It really varies, depending on the project. For long form comics, I have traditionally scripted the entire book out from start to finish, allowing for some improvisation along the way. Then I move toward thumb-nailing the whole thing. When that looks tight enough, I bump up to full 11″ x 17″ rough pages, which I light-box into inked final pages. Now that I own a Cintiq screen, I scan those larger rough pages and digitally draw over them in Photoshop. These are the methods I suggest for most of my Comic MFA students at California College of the Arts.
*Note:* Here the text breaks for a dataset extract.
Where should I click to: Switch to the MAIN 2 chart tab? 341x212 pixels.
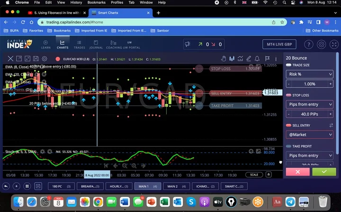(175, 186)
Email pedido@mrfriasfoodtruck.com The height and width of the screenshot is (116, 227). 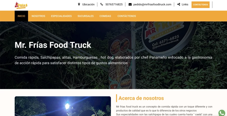click(x=152, y=5)
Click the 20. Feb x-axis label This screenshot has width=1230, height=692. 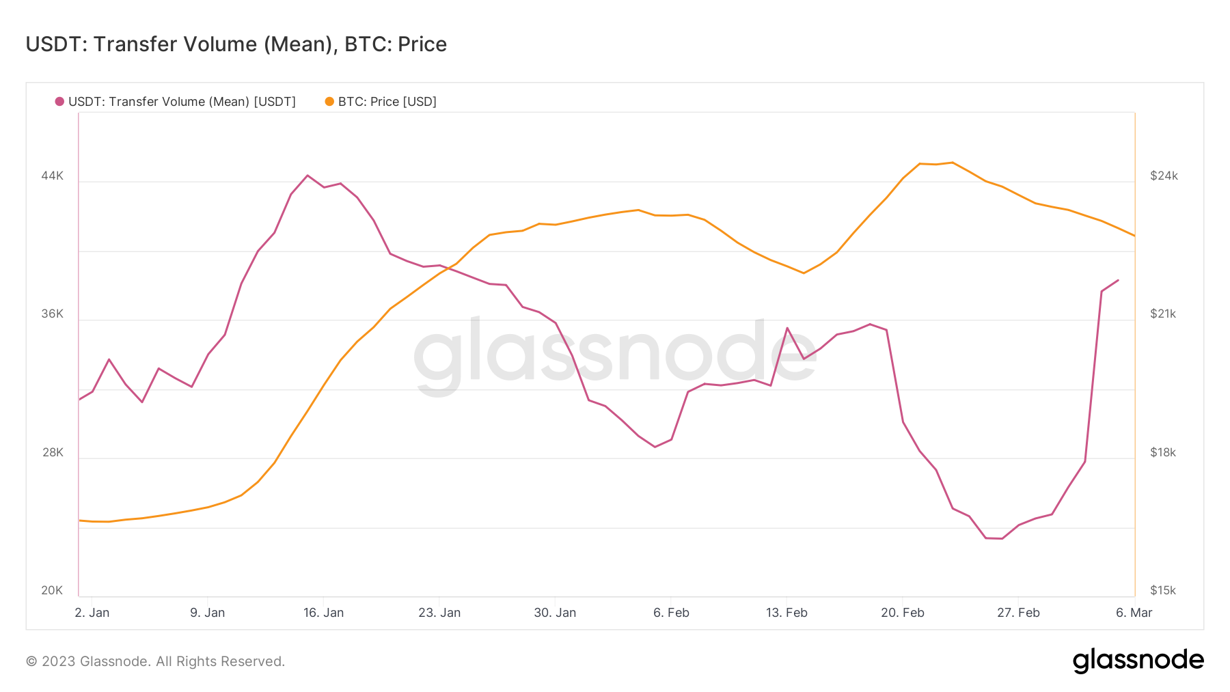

But to be truthful, I’ve been drawing the new issue of Wuvable Oaf one page at a time from a script by my new writer Matt Wobensmith. Each progressive page has been a reaction to the last, which has been really fun and fresh for me. Ultimately, I don’t think you’ll be able to tell the difference in the end product. I’ve been doing this for a while and there’s a solid consistency to the way I work.
Finally, how many cats do you have? Any cat tips for other Oaf fans?
Just one…and she is more than enough! My tips: Give them what they want. Whether it’s cuddles or food or horseplay… just give it to them. Or they will claw up your shirt stock, chew up the corners of your drawings, knock over your beloved action figure collection, poke holes in your weigh bench seat. I could go on. Just submit to their total domination.